O alerta da CLEPA tem um claro objetivo, que é sensibilizar os legisladores europeus que irão votar, em 2022, o pacote “Fit for 55”. Apresentado em julho deste ano, o “Fit to 55” propõe uma redução de 55% nos gases que produzem o Efeito Estufa até 2030. 

O pacote faz parte do Acordo Verde Europeu (European Green Deal), que tem o objetivo de neutralizar as emissões de carbono na União Europeia, até 2050, e é nele – no pacote “Fit for 55” – que estão contidas as diretrizes para o setor automotivo, incluindo a obrigatoriedade de emissão zero para todos os veículos novos, a partir de 2035, “matando” os motores a combustão interna.

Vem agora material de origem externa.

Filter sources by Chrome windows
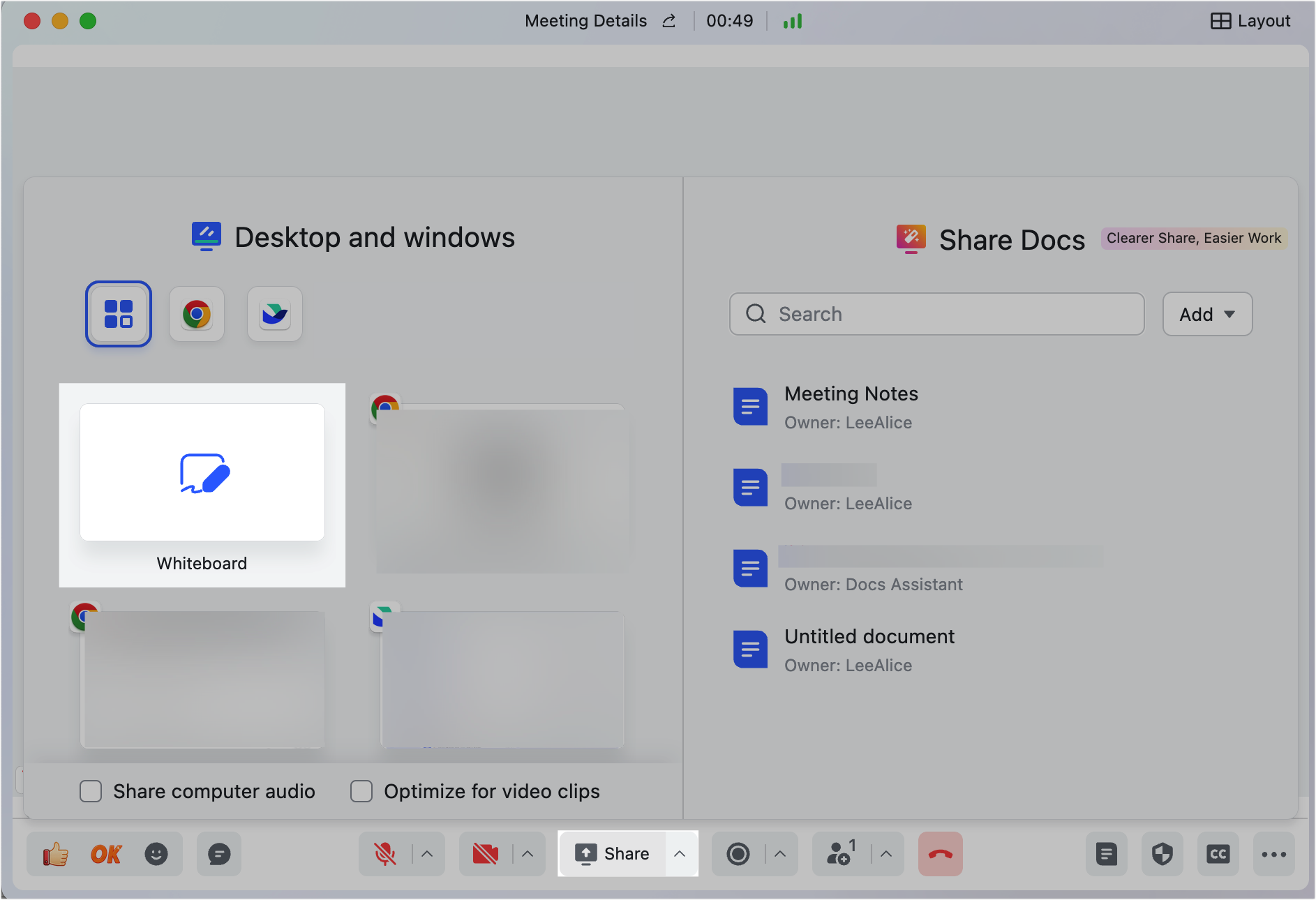1316x900 pixels. click(196, 314)
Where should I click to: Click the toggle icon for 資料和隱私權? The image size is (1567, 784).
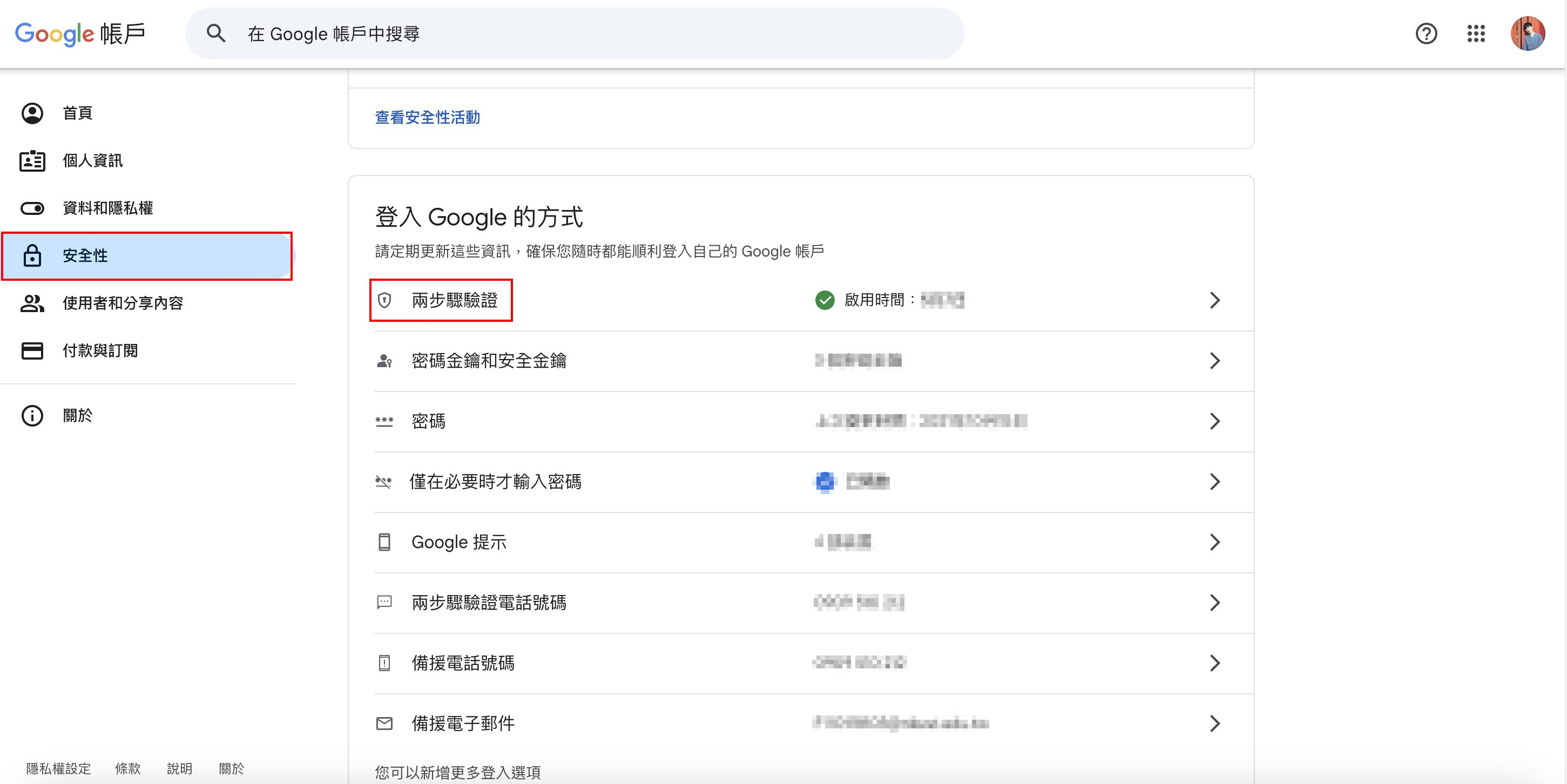(32, 208)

Lá, o processo regulatório corre acelerado e a expectativa é que as regras contidas no “Fit to 55” sejam aprovadas como leis efetivas já no ano que vem. “Nosso estudo evidencia que o enfoque nos veículos elétricos, como única alternativa para a neutralidade das emissões, põe em risco centenas de milhares de empregos, isso em um setor que desenvolve soluções para uma mobilidade sustentável”, frisa Vries. 

“Cerca de 70% do valor agregado de um modelo elétrico advém de seu pacote de baterias, desde suas matérias-primas e células até a reciclagem. Mas, das gigafábricas planejadas para a Europa, poucas iniciaram suas operações”, pondera.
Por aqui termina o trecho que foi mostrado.